Skip to content

Any-Depth Alignment: Unlocking Innate Safety Alignment of LLMs to Any-Depth

Conference: ICLR2026
OpenReview: https://openreview.net/forum?id=0fuYOuJyzl
Code: TBD
Area: LLM Safety / Alignment / Inference-time Defense
Keywords: Shallow alignment, prefill attack, Safety Token, linear probe, inference-time defense

TL;DR

Addressing the pain point where LLMs fail to maintain "shallow alignment" once harmful continuation begins, this paper discovers that safety signals are firmly anchored in "safety tokens" such as the assistant header and can be reactivated at any generation depth. The authors propose Any-Depth Alignment (ADA)—either re-injecting the header into the generation stream to re-evoke the model's innate refusal (ADA-RK) or directly applying a linear probe to the header's hidden states to detect harmfulness (ADA-LP). Without modifying model weights, ADA restores the refusal rate of deep prefill attacks (thousands of tokens) to nearly 100% and suppresses the Attack Success Rate (ASR) of GCG/AutoDAN/PAIR/TAP to below 3%.

**THE DATA:**
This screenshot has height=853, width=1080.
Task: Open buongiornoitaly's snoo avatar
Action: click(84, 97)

==

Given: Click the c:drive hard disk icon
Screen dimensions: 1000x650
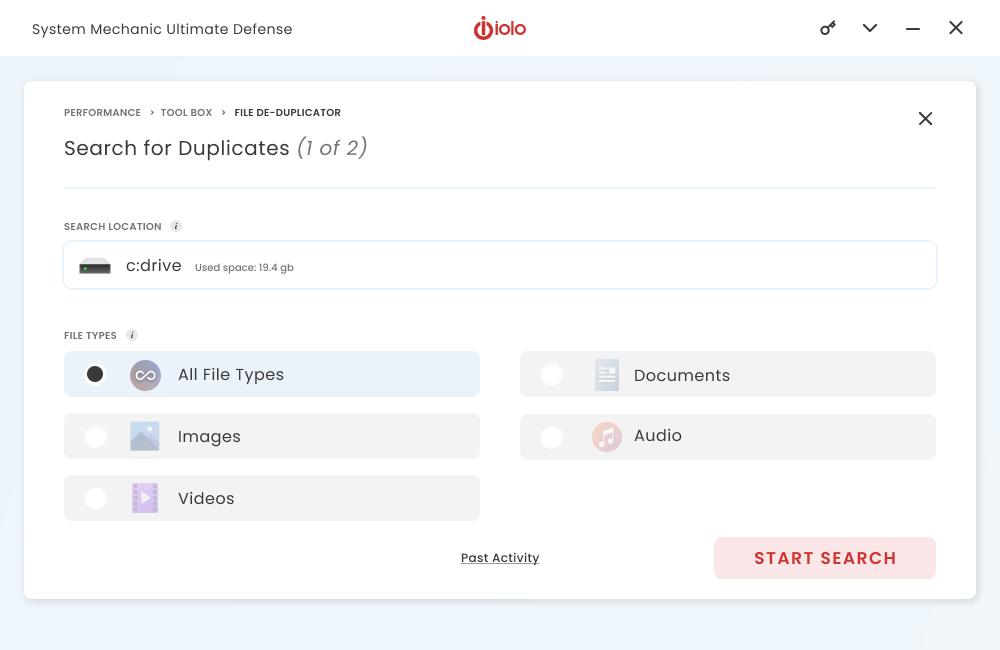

**WHAT TO WORK ON:**
[1] Please write down, word for word, the part of the Any-Depth Alignment summary starting with "Addressing the pain" and going on through "to below 3%.".
[2] Extend the Any-Depth Alignment summary, picking up after its last sentence.

**ANSWERS TO THE PROBLEMS:**
[1]
Addressing the pain point where LLMs fail to maintain "shallow alignment" once harmful continuation begins, this paper discovers that safety signals are firmly anchored in "safety tokens" such as the assistant header and can be reactivated at any generation depth. The authors propose Any-Depth Alignment (ADA)—either re-injecting the header into the generation stream to re-evoke the model's innate refusal (ADA-RK) or directly applying a linear probe to the header's hidden states to detect harmfulness (ADA-LP). Without modifying model weights, ADA restores the refusal rate of deep prefill attacks (thousands of tokens) to nearly 100% and suppresses the Attack Success Rate (ASR) of GCG/AutoDAN/PAIR/TAP to below 3%.

[2]
Background & Motivation

Background: Currently, most aligned chat models adopt "shallow alignment"—where the training objective primarily focuses on the very beginning of the assistant's turn, producing a refusal (e.g., "I can't help with that") when encountering harmful queries. This "pre-positioned" safety is effective against direct harmful prompts.

Limitations of Prior Work: The protection of shallow alignment covers almost only the first step of generation. Once harmful continuation has started (whether induced by adversarial attacks or forced via harmful assistant-prefill in the context), the protection collapses. Figure 1 of the paper shows that with just a 25-token harmful prefix on AdvBench, the refusal rate of most models—including new models like gpt-oss—plummets from ~100% to below 10%.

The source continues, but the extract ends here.